### Texte
La pandémie de Covid-19 : une affaire de vieux ?

Marc Fornacciari | 02 octobre 2020

Depuis le début de la crise sanitaire, une « petite musique » est souvent revenue : on aurait arrêté l’économie et préparé la plus grave crise depuis celle de 1929 pour sauver une frange de la population dont l’espérance de vie est, par nature, déjà réduite.

Cet argument se heurte évidemment à l’éthique fondamentale de notre société : une vie est une vie, et nous ne pouvons laisser personne au bord du chemin. La santé n’a pas de prix, même si elle a un coût. Les morts de la canicule de 2003 étaient aussi des personnes âgées, et pourtant il s’agissait de morts de trop. Par ailleurs, les jeunes ont des parents et des grands-parents, ils les aiment et sont inquiets pour eux. La famille est une valeur qui se porte bien chez nous.

### Liste des tâches
1. Recopiez le passage de l'article sur la pandémie compris entre « Marc Fornacciari | » et « bien chez nous. », ces deux extrémités incluses.
2. Relevez toutes les années mentionnées dans l'article sur la pandémie, y compris celle de sa date de publication.
3. D'après l'article sur la pandémie, pourquoi l'argument de la « petite musique » se heurte-t-il à l'éthique fondamentale de notre société ?
Les enregistrements ci-dessous ne jouent aucun rôle dans ce travail.

[Données d'ancrage de coordonnées en pixels]
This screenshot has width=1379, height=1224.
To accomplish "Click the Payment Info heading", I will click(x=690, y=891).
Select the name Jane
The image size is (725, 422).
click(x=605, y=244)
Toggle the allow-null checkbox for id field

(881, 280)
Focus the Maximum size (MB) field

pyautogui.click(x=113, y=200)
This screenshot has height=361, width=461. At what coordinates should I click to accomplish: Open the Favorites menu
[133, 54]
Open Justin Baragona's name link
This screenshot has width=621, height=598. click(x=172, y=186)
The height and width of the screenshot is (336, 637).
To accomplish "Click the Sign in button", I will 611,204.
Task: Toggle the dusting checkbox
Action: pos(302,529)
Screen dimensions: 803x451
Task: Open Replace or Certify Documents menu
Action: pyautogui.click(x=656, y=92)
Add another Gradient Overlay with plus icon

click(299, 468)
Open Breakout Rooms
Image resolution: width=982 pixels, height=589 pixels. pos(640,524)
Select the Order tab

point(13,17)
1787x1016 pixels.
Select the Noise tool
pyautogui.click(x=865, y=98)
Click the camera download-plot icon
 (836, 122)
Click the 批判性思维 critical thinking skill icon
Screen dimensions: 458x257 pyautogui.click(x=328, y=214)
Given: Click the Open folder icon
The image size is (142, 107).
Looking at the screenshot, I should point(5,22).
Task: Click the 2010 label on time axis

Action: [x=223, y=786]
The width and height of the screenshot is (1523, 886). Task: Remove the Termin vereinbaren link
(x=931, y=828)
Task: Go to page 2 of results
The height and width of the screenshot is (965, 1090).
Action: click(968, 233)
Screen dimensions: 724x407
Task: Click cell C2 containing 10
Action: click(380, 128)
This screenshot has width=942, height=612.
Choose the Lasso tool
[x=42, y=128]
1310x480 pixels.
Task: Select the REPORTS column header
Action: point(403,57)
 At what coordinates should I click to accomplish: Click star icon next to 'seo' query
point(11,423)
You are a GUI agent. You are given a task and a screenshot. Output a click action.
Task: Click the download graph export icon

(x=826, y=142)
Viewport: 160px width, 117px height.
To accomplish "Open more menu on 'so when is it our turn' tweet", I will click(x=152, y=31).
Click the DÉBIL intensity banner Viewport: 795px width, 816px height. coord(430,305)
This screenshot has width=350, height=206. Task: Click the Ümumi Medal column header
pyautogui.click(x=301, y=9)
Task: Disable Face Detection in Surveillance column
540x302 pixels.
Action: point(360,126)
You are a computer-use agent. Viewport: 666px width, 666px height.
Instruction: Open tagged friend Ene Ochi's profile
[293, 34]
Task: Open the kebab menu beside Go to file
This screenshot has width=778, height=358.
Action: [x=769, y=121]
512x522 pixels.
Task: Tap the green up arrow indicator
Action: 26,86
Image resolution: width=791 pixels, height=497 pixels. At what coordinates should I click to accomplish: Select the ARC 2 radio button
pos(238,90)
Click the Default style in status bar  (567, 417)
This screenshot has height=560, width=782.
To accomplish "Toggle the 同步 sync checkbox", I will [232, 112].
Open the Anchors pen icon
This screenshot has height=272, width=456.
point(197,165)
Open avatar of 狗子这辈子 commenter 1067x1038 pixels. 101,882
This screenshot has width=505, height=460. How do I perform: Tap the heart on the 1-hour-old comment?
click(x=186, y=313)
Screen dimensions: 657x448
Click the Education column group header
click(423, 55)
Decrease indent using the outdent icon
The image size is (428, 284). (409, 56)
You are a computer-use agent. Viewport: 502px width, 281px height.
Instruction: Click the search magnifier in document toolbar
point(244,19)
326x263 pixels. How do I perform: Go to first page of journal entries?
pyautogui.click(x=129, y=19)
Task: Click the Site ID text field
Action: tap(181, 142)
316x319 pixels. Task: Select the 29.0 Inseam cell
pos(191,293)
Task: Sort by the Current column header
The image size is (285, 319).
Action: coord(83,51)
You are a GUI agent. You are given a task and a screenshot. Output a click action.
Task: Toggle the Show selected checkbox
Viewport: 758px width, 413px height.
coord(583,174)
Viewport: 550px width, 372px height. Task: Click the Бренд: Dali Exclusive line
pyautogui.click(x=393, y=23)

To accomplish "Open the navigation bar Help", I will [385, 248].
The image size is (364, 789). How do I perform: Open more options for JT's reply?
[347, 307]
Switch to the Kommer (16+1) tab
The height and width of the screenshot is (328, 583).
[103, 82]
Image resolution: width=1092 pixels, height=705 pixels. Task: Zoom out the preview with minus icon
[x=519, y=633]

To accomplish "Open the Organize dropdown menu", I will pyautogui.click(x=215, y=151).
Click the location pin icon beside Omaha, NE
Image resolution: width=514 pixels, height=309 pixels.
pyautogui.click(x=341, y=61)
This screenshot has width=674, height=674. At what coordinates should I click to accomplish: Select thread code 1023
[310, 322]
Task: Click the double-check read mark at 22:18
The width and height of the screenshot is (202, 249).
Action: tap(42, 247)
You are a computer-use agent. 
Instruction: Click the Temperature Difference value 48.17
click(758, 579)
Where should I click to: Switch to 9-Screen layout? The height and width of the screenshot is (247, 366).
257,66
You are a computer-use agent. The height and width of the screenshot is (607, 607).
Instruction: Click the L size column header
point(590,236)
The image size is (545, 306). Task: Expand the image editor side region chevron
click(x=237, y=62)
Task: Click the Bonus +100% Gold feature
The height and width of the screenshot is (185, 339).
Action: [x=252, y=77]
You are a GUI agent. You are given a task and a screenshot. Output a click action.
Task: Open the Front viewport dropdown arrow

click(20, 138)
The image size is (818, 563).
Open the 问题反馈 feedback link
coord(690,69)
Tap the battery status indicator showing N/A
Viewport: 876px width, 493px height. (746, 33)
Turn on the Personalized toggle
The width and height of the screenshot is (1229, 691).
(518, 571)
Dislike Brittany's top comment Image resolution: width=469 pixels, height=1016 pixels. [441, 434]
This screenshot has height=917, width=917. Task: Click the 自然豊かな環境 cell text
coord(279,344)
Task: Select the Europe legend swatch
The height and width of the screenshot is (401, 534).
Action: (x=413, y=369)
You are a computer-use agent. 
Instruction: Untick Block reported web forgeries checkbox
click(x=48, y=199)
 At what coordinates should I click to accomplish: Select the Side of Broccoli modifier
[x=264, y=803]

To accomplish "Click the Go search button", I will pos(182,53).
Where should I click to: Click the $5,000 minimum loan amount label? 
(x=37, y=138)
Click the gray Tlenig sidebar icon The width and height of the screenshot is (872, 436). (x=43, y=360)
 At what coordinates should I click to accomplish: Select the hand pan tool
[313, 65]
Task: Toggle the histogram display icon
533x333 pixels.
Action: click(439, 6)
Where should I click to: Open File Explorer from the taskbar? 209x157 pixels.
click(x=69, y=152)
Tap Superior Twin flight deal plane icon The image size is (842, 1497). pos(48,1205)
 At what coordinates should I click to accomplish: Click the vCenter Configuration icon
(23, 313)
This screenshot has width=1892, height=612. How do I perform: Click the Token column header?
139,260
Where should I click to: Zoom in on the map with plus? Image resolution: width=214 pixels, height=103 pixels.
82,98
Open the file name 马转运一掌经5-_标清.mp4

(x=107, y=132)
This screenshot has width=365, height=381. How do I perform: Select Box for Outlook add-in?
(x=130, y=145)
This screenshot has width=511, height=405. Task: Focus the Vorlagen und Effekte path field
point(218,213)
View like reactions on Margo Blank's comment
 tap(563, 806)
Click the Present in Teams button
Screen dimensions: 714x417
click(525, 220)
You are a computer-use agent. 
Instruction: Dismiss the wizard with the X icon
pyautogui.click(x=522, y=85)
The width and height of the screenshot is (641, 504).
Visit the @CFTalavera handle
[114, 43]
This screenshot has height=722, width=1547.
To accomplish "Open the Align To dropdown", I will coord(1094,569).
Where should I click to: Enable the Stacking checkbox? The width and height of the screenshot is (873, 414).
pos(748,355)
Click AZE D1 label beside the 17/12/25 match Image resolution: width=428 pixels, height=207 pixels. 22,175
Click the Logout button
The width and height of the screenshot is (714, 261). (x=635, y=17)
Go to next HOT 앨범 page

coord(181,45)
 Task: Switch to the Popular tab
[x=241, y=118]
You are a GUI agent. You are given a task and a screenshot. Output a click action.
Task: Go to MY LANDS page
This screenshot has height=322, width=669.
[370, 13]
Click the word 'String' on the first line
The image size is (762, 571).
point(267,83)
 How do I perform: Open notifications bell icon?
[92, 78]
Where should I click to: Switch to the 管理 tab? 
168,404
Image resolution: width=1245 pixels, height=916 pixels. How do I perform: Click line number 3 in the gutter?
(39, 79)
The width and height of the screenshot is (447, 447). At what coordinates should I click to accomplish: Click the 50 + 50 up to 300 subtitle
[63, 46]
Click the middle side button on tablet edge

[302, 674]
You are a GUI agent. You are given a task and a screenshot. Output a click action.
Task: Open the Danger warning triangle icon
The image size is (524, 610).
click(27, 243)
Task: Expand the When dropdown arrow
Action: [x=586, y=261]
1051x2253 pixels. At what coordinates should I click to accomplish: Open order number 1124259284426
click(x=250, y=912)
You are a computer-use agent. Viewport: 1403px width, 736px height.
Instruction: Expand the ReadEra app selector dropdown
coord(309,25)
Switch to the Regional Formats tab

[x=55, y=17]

### Réponses aux tâches
1.
Marc Fornacciari | 02 octobre 2020

Depuis le début de la crise sanitaire, une « petite musique » est souvent revenue : on aurait arrêté l’économie et préparé la plus grave crise depuis celle de 1929 pour sauver une frange de la population dont l’espérance de vie est, par nature, déjà réduite.

Cet argument se heurte évidemment à l’éthique fondamentale de notre société : une vie est une vie, et nous ne pouvons laisser personne au bord du chemin. La santé n’a pas de prix, même si elle a un coût. Les morts de la canicule de 2003 étaient aussi des personnes âgées, et pourtant il s’agissait de morts de trop. Par ailleurs, les jeunes ont des parents et des grands-parents, ils les aiment et sont inquiets pour eux. La famille est une valeur qui se porte bien chez nous.

2. 2020, 1929, 2003

3. Parce qu'une vie est une vie et que nous ne pouvons laisser personne au bord du chemin.